Komisyonun, demokratik sınırlar içinde her partinin görüşlerini paylaşması ve önerilerini sunması için önemli bir fırsat olduğunu vurgulayan Yıldız, anaların gözyaşının akmadığı bir geleceğin inşası için gayret gösterilmesini beklediklerini dile getirdi.
'BU FIRSATI HEBA ETMEYELİM'
"Kendi dışındaki siyasi partileri düşman olarak görmeyen, hayatını bu esasa göre şekillendiren, politik anlayışını buna uygun şekilde biçimlendiren bir duruşa ihtiyacımız var" diyen Yıldız, 41 yıllık ağır bir sorunun etkilerini çözmeye çalıştıklarını ifade etti.
Yıldız "Ülkemizin enerjisini sömüren, sosyal maliyeti gerçekten çok yüksek bir terör belasını tarihin çöplüğüne atmak için elimizde büyük bir fırsat var. Bu fırsatı heba etmeyelim. Birbirimizi itibarsızlaştırmak yerine anlamaya çalışalım" diye konuştu.
'SÜKUNET İLE DÜŞÜNELİM'
Görevlerinin "Terörsüz Türkiye" ve bağlantılı olarak bazı sorunların çözümü konusunda farklı görüşlerin kesişme noktalarına müşterek çözümler üretmek olduğunu aktaran Yıldız, konuşmasını şöyle sürdürdü:
"Askerimize, polisimize, korucumuza, öğretmenimize, şehidimize, şühedamıza, gazimize, terörden büyük bedel ödeyen masum insanlarımıza karşı sorumluluğumuzu biliyoruz. Toplumun tamamını kucaklayan, temel hak ve özgürlükler alanını genişleten, vatandaşların ülkeye aidiyetini ve devlete güvenini pekiştiren adımlar atılırken yeni bir dil inşa edelim.
Sükunet ile düşünelim, düşmanlık körüklemeye hevesli olanların tuzağına düşmeyelim. Terörsüz Türkiye yolunda zorunlu olan hukuki çerçeveyi belirlerken milletimizden aldığımız yetkiyi, milletimizin işaret ettiği istikamette kullanalım. Bu süreç, 2013-2015 tarihlerinde ortaya konulan Çözüm Süreci'nin 2024-2025 versiyonu değildir. O süreç tekrarlanmayacaktır ve yeniden de canlandırılmayacaktır. Anılan dönemde Çözüm Süreci'ne katılanların görev yaptıkları faaliyetler nedeniyle idari ve hukuki bir takibata uğramamak için 4 maddelik bir kanun maddesi hazırlanmış, çıkarılmıştı. Bu kanun henüz yürürlüktedir ancak bu dönemde görevi ifası nedeniyle benzer bir yasaya ihtiyaç yoktur. Yeni anayasa hazırlamak, anayasanın bazı maddelerini değiştirmek, teklifini sunmak gibi de bu komisyonun görevi yoktur. Şimdiye kadar da gerçekten süreç başarılı bir şekilde yönetiliyor. Türk devleti, askeri ve siyasi kapasitesini dosta düşmana, herkese gösterdi."

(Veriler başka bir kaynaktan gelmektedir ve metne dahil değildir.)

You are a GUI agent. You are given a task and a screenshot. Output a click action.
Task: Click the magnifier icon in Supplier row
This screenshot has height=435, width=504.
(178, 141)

'SÜRECİ SİYASİ PARTİLER OLARAK GÖTÜRÜYORUZ'
Farklı ülkelerde silahlarını bırakan terör örgütlerinden örnekler veren Yıldız "Biz bu süreci istihbarat örgütlerinin cirit attığı, her türlü entrikanın döndüğü Orta Doğu'da kimseden yardım almadan siyasi partiler olarak götürüyoruz, bunda da çok başarılıyız" ifadesini kullandı.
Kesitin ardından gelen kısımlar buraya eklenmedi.